Most of our major causes of death and disability in the United States today are a direct result of the standard American diet. It would be bad enough if people knew that their eating habits were endangering their health. What’s worse is that people are harming themselves unknowingly, by eating foods that they have been told are good for them and even essential to good health. This tragedy goes on partly because people don’t want to hear bad news about their bad habits. However, I think that a major part of the problem is that most Americans have had a poor science education and most of their doctors have had poor training in nutrition. As a result, they don’t know how to make sense of the scientific research that is now so easily available to them through the Internet. As a result, they are easily fooled by people who call themselves skeptics but really should be classified as deniers.

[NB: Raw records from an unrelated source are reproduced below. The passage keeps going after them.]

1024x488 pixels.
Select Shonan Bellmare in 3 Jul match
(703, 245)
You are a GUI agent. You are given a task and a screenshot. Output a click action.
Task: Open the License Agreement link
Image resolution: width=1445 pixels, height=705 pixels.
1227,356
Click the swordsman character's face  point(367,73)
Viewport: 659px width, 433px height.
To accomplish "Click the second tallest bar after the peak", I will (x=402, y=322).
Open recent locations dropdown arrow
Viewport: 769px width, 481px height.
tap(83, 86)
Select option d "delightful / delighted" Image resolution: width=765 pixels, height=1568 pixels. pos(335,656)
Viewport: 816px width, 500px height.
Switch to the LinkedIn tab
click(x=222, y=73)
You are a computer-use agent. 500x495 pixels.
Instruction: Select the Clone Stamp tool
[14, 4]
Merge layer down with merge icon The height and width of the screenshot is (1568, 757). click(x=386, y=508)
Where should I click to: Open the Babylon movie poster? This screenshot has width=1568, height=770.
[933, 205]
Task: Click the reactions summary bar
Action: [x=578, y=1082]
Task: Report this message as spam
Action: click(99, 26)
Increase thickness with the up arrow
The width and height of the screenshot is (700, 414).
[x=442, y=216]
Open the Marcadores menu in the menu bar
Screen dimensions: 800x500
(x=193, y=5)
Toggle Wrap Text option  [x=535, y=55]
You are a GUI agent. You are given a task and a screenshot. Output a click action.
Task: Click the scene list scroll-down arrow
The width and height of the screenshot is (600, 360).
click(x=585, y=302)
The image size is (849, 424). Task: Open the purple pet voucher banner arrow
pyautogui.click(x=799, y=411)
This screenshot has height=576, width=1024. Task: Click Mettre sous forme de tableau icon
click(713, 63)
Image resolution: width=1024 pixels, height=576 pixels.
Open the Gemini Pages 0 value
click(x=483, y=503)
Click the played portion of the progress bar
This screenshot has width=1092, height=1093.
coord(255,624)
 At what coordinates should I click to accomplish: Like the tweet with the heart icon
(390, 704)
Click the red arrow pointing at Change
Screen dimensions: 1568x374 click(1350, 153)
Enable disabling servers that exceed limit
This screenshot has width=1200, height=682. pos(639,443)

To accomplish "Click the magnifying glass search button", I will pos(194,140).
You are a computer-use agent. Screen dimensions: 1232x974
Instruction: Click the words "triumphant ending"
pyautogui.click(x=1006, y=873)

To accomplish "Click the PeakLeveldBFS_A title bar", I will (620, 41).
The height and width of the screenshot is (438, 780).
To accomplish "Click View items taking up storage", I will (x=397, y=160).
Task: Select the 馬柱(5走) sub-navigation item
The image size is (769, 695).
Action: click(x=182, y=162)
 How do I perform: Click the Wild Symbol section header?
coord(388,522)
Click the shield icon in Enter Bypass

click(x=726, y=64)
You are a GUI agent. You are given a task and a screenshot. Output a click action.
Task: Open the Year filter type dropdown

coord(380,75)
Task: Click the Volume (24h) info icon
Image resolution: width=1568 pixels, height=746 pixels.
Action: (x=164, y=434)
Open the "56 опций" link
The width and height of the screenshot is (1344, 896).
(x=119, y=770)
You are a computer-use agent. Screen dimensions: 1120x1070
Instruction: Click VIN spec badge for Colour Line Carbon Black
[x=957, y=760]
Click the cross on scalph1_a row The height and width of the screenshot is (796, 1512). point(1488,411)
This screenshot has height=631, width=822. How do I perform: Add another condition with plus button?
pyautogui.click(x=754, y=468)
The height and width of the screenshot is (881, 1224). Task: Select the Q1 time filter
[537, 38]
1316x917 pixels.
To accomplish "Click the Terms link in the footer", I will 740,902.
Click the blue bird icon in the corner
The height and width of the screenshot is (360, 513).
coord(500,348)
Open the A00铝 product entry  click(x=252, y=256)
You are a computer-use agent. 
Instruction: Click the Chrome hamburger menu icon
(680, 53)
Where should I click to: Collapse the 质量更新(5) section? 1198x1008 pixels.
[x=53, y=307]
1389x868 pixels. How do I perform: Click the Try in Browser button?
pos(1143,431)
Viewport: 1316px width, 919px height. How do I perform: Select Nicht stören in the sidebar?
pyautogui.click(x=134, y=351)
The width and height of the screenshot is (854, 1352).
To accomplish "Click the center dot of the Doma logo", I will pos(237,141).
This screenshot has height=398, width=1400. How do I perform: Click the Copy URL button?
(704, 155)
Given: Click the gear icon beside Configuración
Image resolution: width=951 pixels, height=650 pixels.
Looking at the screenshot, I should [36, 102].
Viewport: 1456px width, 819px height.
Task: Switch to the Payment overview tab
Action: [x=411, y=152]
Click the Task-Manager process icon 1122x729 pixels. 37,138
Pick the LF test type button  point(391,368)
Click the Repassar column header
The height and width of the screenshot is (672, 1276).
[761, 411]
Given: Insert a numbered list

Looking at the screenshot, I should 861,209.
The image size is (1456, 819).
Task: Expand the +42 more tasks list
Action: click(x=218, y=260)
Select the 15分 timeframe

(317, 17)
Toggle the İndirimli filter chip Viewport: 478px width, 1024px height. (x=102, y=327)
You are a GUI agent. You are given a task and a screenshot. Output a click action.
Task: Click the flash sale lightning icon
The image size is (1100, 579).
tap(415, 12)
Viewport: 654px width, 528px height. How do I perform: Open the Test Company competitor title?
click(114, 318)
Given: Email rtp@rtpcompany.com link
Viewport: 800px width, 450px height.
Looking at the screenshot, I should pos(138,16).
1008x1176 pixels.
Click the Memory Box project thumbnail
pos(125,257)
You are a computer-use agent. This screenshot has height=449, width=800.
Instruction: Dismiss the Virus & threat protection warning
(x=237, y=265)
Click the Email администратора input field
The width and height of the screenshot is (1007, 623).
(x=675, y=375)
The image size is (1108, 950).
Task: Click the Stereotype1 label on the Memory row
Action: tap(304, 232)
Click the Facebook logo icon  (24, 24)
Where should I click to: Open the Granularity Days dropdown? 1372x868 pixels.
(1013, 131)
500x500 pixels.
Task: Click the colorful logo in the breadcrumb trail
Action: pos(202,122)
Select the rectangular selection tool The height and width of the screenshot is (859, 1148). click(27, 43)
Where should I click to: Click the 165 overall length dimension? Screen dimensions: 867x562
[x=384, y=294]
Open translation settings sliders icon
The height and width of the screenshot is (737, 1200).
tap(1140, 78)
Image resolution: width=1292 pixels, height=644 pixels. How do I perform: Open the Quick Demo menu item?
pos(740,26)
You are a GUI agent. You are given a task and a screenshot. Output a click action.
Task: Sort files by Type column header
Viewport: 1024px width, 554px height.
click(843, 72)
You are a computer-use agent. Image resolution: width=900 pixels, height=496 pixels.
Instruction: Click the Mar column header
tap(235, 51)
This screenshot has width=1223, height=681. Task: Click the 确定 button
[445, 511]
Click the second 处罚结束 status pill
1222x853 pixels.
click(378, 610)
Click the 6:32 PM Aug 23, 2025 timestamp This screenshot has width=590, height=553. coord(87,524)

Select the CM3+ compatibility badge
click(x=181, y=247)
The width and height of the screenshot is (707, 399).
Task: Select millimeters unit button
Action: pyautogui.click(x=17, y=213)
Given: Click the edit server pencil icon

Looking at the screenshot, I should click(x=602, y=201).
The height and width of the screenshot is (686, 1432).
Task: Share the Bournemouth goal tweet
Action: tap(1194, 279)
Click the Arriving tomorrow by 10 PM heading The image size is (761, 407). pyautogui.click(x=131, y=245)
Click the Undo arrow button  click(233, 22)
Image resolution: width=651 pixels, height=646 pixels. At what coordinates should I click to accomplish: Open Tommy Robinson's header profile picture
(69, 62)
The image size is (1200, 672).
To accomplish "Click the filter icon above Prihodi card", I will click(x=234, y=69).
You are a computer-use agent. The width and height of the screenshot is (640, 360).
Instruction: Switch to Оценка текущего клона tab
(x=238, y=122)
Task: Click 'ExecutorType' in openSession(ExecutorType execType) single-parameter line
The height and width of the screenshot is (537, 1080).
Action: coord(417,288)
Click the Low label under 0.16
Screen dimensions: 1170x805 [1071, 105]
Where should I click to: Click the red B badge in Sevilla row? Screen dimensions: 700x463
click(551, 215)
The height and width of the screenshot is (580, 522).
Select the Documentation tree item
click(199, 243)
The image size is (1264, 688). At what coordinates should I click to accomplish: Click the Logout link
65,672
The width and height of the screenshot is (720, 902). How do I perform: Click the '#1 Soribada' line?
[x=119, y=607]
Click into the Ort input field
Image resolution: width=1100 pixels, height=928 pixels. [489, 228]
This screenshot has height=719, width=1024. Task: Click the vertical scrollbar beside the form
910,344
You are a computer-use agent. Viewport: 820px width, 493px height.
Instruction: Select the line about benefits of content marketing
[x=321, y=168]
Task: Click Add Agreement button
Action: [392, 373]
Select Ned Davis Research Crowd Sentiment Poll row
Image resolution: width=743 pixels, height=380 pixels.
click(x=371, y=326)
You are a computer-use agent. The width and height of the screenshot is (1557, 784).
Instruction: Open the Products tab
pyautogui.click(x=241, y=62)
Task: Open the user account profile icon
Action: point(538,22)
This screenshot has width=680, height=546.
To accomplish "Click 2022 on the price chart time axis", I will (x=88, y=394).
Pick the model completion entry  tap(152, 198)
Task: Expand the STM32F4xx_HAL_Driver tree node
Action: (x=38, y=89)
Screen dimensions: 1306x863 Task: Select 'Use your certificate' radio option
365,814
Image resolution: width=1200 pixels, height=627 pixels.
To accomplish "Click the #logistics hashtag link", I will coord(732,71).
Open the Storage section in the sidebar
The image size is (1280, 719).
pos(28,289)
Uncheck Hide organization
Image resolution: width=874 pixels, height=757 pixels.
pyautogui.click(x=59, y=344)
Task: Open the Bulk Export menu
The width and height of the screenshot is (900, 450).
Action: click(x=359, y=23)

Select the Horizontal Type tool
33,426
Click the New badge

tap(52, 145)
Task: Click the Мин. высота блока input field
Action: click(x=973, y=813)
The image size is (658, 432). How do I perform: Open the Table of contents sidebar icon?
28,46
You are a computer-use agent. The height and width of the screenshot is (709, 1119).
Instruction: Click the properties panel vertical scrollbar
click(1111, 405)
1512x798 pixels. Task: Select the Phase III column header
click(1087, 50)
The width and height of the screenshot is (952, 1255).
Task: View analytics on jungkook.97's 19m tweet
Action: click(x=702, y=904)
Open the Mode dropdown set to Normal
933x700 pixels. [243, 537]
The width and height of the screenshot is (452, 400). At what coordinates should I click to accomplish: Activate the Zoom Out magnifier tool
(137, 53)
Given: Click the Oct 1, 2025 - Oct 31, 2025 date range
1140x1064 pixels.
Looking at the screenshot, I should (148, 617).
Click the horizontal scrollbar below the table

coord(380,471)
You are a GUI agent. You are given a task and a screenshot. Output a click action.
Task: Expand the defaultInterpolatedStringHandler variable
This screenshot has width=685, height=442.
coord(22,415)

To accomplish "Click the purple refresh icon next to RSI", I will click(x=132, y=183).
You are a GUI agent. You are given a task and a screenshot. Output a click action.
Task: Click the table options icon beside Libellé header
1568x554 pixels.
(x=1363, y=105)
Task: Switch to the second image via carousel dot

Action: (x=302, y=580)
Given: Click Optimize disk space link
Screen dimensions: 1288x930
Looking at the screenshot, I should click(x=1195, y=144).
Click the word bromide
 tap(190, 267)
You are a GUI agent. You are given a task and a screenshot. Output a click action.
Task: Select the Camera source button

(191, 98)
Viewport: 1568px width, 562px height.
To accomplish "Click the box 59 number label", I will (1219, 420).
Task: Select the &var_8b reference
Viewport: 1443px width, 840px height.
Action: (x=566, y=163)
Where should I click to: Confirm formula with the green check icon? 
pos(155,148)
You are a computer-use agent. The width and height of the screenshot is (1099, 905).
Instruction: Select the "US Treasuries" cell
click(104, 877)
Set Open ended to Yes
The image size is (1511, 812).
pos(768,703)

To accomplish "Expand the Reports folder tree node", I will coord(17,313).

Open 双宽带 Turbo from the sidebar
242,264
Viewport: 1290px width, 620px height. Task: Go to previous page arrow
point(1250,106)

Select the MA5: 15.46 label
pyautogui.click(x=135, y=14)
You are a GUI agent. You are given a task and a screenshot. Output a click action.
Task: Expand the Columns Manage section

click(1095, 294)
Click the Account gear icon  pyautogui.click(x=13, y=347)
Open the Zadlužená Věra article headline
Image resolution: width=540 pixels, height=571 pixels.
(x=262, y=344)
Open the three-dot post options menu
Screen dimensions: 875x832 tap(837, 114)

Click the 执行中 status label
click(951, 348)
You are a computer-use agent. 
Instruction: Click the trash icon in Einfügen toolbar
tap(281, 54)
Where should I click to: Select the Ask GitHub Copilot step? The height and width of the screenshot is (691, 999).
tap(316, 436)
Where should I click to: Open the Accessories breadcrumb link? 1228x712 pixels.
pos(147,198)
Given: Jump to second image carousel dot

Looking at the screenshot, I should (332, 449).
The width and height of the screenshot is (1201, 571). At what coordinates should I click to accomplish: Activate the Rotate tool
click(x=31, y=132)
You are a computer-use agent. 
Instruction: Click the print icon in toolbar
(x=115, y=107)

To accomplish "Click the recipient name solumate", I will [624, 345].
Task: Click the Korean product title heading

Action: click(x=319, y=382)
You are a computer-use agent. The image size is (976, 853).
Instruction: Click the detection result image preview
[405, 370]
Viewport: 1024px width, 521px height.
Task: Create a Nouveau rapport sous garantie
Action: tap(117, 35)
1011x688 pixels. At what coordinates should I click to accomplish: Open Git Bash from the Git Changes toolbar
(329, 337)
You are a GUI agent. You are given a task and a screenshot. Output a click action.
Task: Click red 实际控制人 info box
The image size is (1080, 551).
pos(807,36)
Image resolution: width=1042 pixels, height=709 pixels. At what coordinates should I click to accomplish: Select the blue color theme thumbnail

In 2007, Dr. Daniel Steinberg published The Cholesterol Wars: the Skeptics Vs. the Preponderance of Evidence. That book provides an excellent critique of the arguments put forth by the “cholesterol skeptics,” who are people who deny the “lipid hypothesis”: the idea that high levels of cholesterol are a major causative factor in heart disease. He summed up the problem as follows:
As we recount the advances in knowledge that ultimately proved the correctness of the [lipid] hypothesis, we will examine the criticisms offered by the opponents. There were several, but perhaps the major difference between the “convinced” and the “unconvinced” was that the latter were unwilling to look at the totality of the evidence, i.e., to evaluate the related by relevant separate contributions coming from different sources—from experimental animal studies, from epidemiologic studies, from genetic analyses, and from clinical observations. Each of these fields, approaching the problem from different directions, contributed solid evidence strongly implicating hypercholesterolemia as a major causal factor in atherosclerosis and its clinical expression. And they did so well before definitive clinical trials made the causal connection clear and unarguable. However, to the naysayers, any perceived weakness in any one line of evidence or any one clinical trial was considered sufficient to justify dismissing the hypothesis out of hand—and they were quick to point to anything that did not fit. It is true that in assessing the validity of a deductive hypothesis (if a then b), even a single discordant observation (a and not b) refutes the hypothesis. Such an uncompromising standard for refutation may be warranted, say, in the case of basic theories in physics, but that is not the case in medical science, which is only now inching its way toward membership in the hard sciences. In medicine we still deal with statistical hypotheses (if a then b with some probability c). Occasional discordant observations (a and not b) certainly weaken the proposed causal connection but do so only with some degree of probability, not absolutely.